While the internet was showing us we could laugh more warmly at the prequels, other properties within the Star Wars universe began to remind us that the stories took place in very rich settings, and set about redeeming some of the main characters who came off poorly in the movies. Most of this work, of course, was done by the Star Wars: The Clone Wars animated series, which takes place between Star Wars: Attack of the Clones and Star Wars: Revenge of the Sith. We got to see Anakin go from a mercurial teen to a sharp, innovative, and empathetic leader. Padmé's reputation as a shrewd stateswoman was fleshed out in much bigger detail. Obi-Wan ... well, actually, Obi-Wan was already a bright spot, and he stayed that way.
The result of these two driving forces is an ecosystem on the internet that’s basically devoted to loving the prequels. This is not because they’re now Actually Good, or because The Clone Wars outright repairs the movies’ flaws — it’s because we can love the prequels’ characters for the silly and absurd people they are, while still enjoying who they are. Anakin’s hatred of sand, the “angel” question, “Hello, there” finding its way into the Ewan McGregor Cinematic Universe — there’s just so many instances of bad or strange lines taking on new lives of their own.

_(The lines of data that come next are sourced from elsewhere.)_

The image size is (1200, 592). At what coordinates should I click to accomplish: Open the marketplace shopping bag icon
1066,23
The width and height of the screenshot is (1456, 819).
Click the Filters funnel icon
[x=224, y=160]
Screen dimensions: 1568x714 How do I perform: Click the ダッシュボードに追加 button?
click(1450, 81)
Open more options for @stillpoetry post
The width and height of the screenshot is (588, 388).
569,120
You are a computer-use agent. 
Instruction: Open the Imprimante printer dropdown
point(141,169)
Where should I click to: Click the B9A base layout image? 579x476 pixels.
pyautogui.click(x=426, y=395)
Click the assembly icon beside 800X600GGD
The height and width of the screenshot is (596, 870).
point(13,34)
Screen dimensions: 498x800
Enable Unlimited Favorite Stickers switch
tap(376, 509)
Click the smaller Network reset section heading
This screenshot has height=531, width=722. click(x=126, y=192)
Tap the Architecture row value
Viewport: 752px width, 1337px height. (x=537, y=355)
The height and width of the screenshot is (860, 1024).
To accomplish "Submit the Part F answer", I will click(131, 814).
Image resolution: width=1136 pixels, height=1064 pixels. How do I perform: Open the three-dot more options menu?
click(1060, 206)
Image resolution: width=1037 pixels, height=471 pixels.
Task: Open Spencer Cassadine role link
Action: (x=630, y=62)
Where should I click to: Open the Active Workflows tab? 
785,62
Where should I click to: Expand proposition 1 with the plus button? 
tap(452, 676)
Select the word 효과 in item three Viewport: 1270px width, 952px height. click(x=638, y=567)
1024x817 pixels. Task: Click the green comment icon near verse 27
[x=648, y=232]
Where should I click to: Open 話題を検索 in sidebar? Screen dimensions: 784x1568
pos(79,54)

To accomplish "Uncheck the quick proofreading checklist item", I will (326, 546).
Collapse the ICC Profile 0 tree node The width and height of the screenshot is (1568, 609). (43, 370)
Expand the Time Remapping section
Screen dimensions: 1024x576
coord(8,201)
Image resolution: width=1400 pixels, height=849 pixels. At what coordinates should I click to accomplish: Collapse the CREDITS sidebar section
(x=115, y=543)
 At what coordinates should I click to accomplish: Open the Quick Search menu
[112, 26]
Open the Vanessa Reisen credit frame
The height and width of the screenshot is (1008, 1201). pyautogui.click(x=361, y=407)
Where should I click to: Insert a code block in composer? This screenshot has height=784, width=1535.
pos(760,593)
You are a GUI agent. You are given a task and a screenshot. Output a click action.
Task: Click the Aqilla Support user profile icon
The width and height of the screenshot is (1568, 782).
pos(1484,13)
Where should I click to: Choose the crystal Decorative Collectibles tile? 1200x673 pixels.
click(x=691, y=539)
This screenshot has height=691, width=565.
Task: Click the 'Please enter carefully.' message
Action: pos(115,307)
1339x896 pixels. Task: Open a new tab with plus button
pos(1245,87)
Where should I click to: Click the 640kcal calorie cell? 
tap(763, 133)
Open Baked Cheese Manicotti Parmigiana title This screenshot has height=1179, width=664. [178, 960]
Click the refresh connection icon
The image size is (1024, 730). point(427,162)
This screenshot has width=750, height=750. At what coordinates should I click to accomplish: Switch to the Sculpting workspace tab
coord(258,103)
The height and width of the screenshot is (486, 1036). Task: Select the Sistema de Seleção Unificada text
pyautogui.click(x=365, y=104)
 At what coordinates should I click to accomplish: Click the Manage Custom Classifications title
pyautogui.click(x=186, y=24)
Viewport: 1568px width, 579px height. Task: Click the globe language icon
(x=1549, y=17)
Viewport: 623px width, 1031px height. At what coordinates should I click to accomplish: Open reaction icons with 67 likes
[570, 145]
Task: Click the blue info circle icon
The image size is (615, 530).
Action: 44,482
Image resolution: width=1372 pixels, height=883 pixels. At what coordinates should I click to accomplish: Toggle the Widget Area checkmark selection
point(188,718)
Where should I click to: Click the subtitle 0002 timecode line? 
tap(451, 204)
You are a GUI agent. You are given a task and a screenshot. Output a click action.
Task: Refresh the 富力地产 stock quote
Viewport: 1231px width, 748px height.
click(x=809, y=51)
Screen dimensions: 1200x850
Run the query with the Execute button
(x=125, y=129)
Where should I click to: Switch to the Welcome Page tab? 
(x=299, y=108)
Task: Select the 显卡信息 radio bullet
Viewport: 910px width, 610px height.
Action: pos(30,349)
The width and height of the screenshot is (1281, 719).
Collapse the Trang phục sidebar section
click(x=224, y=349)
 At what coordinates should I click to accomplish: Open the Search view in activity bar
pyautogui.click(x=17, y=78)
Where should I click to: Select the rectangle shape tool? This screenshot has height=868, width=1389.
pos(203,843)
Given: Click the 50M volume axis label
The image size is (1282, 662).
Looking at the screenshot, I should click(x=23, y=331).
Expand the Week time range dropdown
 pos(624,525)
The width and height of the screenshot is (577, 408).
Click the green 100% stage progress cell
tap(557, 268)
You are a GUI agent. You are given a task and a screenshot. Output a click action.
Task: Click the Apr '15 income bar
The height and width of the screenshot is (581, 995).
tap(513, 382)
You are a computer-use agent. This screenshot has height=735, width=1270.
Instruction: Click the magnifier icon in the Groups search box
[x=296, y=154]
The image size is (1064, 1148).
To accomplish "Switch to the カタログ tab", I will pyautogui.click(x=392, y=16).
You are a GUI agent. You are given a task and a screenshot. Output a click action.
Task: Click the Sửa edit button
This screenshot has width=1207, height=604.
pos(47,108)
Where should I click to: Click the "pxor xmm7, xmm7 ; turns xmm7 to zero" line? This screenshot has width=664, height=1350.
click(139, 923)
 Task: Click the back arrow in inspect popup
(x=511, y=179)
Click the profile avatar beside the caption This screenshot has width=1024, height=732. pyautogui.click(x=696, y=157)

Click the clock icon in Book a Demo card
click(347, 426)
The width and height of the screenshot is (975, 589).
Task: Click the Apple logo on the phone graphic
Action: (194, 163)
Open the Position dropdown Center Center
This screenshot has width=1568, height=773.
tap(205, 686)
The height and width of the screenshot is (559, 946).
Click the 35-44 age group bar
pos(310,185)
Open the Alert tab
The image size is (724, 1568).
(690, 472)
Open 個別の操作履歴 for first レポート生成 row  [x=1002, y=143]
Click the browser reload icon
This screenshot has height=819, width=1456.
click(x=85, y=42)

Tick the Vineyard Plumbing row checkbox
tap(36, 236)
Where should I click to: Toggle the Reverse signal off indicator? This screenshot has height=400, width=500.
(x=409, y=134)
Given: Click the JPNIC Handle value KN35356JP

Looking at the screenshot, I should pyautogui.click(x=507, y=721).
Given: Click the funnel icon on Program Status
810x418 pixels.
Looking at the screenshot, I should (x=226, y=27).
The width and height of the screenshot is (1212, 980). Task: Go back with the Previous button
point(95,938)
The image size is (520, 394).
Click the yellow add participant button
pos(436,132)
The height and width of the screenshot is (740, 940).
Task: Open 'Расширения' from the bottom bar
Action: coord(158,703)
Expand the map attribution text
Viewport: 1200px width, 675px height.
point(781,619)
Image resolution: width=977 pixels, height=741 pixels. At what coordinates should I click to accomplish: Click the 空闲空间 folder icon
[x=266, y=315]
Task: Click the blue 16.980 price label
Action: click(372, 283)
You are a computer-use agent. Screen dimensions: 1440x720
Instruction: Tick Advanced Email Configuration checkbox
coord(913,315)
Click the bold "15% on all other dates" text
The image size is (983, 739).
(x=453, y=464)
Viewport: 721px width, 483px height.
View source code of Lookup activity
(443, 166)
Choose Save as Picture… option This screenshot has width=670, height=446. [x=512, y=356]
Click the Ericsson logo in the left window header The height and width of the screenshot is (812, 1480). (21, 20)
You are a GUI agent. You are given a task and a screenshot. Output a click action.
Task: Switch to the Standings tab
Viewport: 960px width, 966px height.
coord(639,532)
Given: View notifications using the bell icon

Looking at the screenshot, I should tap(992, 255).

All of this shows how the internet grew the prequels into an unexpected cultural force that probably few people could have anticipated. Even Zoomers are taking to TikTok to embrace the prequels in their own right, despite never having grown up with them. Obi-Wan’s drop on General Grievous on Utapau encouraged so many short videos of people imitating Grievous’ multi-limbed body. Anakin frying to a crisp is one of the first things on everyone’s mind when they see something on fire.
One of my favorite memes encapsulates the influence the prequels now have that extends beyond just nerdy Star Wars fans. Behold: the Taylor Armstrong / cat meme, but prequelized. Already a marriage of feline bizarreness and Real Househouswive iconography, the addition of Obi-Wan and Anakin in the first panel just makes sense, doesn’t it? And of course, it’s Yoda at the dinner table at the other end of Anakin’s wrath. It’s a meme that is at once so ingrained in distinct niches of pop culture and humor, and yet puts them all together into something that nearly anyone who’s plugged into TV and movies can appreciate.
All of this honestly feels like the type of stuff that makes the other several hundred minutes that make up these movies worth it. It’s not simply that the internet has given the prequels a new lease on life — the internet has effectively cemented the legacy of the prequels, perhaps not as great films, but as cultural touchstones.